BEGIN

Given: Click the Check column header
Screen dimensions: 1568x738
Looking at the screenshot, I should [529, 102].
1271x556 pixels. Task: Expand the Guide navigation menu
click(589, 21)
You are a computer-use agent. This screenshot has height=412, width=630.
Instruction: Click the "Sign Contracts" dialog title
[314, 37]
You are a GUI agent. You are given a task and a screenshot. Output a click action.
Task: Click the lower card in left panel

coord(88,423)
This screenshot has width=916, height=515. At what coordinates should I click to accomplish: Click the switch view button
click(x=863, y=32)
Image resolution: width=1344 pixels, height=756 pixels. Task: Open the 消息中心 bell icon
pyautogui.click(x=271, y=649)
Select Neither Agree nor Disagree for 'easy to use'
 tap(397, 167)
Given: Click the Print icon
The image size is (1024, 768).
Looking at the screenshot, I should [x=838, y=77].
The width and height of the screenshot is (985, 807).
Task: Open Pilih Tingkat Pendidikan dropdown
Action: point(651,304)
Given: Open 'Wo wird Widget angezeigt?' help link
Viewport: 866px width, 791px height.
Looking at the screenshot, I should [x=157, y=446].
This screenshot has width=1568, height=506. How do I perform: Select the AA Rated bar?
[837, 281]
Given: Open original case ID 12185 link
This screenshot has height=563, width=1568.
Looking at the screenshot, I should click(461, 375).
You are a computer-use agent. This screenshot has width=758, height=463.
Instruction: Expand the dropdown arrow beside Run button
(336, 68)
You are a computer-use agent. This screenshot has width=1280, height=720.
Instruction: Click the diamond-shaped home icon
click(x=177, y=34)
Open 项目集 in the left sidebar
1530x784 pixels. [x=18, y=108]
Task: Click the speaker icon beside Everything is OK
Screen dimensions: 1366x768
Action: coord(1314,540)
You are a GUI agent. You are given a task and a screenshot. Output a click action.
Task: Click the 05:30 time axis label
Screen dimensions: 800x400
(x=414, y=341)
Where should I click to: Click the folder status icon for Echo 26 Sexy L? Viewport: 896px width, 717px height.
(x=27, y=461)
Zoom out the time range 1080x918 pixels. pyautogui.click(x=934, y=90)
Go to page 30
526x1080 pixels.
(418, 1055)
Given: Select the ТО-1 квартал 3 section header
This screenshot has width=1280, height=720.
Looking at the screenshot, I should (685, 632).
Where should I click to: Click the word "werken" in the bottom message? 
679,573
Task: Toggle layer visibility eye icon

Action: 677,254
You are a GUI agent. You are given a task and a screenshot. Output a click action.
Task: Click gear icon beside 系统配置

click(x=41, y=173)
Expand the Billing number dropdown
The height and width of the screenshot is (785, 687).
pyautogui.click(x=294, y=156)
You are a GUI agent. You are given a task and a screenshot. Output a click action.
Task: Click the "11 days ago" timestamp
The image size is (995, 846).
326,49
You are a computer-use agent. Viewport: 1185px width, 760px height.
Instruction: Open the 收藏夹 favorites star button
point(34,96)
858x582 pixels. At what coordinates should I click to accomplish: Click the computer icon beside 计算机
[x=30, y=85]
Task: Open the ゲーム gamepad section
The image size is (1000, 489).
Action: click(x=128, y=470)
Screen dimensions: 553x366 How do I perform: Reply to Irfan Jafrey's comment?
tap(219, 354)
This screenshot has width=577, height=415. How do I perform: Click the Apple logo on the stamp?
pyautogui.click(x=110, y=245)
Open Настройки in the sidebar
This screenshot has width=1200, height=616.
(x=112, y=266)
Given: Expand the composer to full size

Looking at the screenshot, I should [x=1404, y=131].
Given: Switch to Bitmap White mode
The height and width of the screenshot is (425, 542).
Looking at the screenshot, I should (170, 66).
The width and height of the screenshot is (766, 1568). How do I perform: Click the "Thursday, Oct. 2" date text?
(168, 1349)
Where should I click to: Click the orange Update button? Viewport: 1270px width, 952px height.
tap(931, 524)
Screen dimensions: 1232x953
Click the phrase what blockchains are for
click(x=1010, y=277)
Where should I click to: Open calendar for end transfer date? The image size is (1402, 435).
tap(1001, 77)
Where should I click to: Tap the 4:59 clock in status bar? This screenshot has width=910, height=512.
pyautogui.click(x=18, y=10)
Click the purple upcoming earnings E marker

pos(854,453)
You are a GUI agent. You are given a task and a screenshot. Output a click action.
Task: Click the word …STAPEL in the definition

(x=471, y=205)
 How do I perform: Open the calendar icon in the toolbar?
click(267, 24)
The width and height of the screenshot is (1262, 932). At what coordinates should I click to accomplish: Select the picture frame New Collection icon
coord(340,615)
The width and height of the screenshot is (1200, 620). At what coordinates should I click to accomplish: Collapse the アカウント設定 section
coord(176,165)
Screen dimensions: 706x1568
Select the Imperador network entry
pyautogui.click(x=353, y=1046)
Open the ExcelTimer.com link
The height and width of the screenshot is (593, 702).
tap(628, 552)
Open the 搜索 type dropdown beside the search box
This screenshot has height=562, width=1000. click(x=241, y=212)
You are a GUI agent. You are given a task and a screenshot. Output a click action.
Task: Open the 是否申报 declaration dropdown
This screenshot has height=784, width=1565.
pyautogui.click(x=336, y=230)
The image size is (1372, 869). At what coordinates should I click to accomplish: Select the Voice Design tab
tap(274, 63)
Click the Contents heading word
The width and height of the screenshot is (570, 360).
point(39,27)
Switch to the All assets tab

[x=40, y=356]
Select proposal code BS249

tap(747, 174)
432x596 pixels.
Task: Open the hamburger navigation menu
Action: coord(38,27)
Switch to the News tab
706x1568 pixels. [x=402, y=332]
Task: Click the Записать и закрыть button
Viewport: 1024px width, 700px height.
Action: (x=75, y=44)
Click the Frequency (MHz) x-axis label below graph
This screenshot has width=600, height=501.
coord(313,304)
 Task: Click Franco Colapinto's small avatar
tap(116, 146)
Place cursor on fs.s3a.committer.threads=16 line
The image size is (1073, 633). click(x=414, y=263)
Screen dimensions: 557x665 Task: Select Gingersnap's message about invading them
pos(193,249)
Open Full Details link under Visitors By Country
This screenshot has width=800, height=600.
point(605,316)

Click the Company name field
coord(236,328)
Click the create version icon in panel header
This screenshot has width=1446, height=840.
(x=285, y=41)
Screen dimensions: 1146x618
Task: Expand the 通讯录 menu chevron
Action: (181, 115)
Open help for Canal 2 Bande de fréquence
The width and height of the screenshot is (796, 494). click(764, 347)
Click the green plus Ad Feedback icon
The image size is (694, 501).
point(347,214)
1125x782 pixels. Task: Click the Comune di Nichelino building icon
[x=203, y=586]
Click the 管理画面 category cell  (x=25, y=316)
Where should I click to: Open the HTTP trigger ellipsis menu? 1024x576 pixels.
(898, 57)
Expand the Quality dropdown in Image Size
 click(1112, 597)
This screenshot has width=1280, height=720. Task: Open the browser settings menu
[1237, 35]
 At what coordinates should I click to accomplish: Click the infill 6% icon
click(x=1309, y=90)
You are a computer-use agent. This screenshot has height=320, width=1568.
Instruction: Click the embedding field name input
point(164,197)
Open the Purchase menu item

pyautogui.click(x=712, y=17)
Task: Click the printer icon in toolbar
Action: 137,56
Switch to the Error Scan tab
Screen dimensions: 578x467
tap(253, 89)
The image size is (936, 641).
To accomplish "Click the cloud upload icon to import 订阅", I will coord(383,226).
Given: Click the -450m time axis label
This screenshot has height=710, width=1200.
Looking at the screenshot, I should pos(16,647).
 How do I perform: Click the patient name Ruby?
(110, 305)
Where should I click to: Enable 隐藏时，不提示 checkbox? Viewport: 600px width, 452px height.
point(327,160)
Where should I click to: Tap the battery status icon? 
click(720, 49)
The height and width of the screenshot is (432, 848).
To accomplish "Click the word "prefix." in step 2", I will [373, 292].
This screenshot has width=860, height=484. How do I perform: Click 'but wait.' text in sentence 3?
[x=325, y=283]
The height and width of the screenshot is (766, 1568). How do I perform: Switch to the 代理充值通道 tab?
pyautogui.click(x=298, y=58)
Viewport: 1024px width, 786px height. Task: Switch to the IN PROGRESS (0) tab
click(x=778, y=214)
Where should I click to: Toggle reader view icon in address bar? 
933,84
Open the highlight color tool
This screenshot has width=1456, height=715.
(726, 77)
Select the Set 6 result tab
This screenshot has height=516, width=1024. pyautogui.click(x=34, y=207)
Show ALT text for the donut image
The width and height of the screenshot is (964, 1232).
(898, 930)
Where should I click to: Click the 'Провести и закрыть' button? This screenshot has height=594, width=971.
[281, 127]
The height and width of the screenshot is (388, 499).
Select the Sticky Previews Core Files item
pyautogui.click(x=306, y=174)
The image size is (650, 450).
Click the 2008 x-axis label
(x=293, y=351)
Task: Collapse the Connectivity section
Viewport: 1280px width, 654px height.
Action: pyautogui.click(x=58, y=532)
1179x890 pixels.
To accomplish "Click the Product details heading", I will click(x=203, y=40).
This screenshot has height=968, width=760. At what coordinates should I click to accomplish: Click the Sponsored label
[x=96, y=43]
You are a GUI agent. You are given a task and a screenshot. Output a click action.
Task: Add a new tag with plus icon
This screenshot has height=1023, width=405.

END

* _TASK STATEMENT_
Determine how many lines in the entries above hold the string "plus", then report that number and nothing further.

* _RESPONSE BELOW_
2